Auch der Kostenblock „Sanierung altes Rathaus“ sehen wir diskussionswürdig. Wollen wir wirklich immer hohe Summen in ältere Gebäude stecken ohne daraus einen finanziellen Mehrwert zu genieren. Bringen uns diese historischen Gebäude wirklich höhere Tourismuseinnahmen, so dass sich deren „Rettung“ lohnt. Hier wünschen wir uns über eine Professionalisierung im Bereich Tourismus nachzudenken, sollte sich dies als interessantes Feld für Neckarbischofsheim erweisen. 

Das war es nun mit der Betrachtung einzelner Positionen und ich komme auch langsam zum Ende meiner Rede.
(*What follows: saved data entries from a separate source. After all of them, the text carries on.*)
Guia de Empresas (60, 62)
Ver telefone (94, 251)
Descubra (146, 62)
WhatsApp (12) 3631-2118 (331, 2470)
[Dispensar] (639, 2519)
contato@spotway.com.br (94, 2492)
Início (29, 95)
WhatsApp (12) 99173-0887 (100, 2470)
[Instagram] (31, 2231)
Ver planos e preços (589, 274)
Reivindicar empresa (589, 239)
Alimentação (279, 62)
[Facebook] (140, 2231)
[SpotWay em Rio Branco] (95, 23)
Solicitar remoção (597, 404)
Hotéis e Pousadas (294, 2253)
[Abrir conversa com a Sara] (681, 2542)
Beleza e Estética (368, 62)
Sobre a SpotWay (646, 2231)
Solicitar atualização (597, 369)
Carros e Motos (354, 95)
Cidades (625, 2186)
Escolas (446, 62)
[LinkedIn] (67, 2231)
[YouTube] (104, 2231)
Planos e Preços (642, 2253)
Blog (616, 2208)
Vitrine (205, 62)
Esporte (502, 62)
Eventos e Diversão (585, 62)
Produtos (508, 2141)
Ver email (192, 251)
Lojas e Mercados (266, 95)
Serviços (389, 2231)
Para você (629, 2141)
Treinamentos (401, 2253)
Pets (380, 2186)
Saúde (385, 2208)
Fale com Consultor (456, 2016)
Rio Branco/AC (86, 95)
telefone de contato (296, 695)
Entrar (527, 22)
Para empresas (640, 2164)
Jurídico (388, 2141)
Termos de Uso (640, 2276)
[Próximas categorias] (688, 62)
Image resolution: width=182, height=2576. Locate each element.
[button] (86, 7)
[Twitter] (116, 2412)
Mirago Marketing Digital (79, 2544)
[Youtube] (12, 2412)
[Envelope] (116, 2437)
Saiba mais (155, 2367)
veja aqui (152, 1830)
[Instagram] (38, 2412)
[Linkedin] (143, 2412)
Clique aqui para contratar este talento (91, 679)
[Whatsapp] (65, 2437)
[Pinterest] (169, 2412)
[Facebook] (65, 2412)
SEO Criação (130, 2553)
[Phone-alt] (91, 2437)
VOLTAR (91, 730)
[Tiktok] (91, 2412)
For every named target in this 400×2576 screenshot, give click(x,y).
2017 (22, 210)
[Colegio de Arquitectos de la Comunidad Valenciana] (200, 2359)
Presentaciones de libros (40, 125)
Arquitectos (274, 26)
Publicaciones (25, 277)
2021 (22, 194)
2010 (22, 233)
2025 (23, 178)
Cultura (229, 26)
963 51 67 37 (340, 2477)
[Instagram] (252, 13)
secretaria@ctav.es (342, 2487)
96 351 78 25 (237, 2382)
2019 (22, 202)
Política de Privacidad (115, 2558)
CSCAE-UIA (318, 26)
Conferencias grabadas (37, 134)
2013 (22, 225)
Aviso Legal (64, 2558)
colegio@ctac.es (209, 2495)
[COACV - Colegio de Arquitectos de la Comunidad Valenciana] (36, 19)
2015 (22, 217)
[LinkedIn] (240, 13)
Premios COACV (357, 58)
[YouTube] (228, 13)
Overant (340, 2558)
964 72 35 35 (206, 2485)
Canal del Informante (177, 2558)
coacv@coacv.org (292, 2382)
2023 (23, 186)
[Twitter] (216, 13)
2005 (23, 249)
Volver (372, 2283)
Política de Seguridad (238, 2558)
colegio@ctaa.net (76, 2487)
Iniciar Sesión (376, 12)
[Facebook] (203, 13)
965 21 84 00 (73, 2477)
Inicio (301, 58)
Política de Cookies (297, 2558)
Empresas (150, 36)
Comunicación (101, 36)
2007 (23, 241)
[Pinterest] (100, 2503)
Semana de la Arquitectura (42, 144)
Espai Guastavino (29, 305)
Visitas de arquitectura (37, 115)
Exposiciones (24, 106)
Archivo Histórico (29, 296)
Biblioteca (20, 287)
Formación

Wir raten heute ausnahmsweise zu einer haushaltspolitischen Entspannungsübung. Damit sie uns nicht falsch verstehen: Natürlich können und müssen wir Wege zu einem ausgeglichenen Haushalt auch mit dem neuen Haushaltsrecht finden. Wenn uns das aber nicht gleich im ersten oder zweiten Jahr gelingt, droht uns offenbar nicht gleich die Nichtgenehmigung unseres Haushalts. Ob der Einstieg in die Kreditfinanzierung haushaltspolitisch auf die nächsten Jahre hin gesehen konstruktiv verläuft oder nicht, hängt entscheidend davon ab, ob die Entwicklung des Schuldendienstes uns einen ausreichend großen Gestaltungsspielraum für unsere sonstigen Aufgaben lässt. Das immer genau im Blick zu haben, das haben wir in den letzten Jahren verlernt, das müssen wir jetzt wieder lernen und dann wird es auch gut in Neckarbischofsheim. Die Botschaft muss sein: Keine unzeitgemäßen Investitionen in Projekte, die einzelne bzw. deren Bequemlichkeit entlasten, aber die Gesamtheit auf Dauer viel zu stark belasten.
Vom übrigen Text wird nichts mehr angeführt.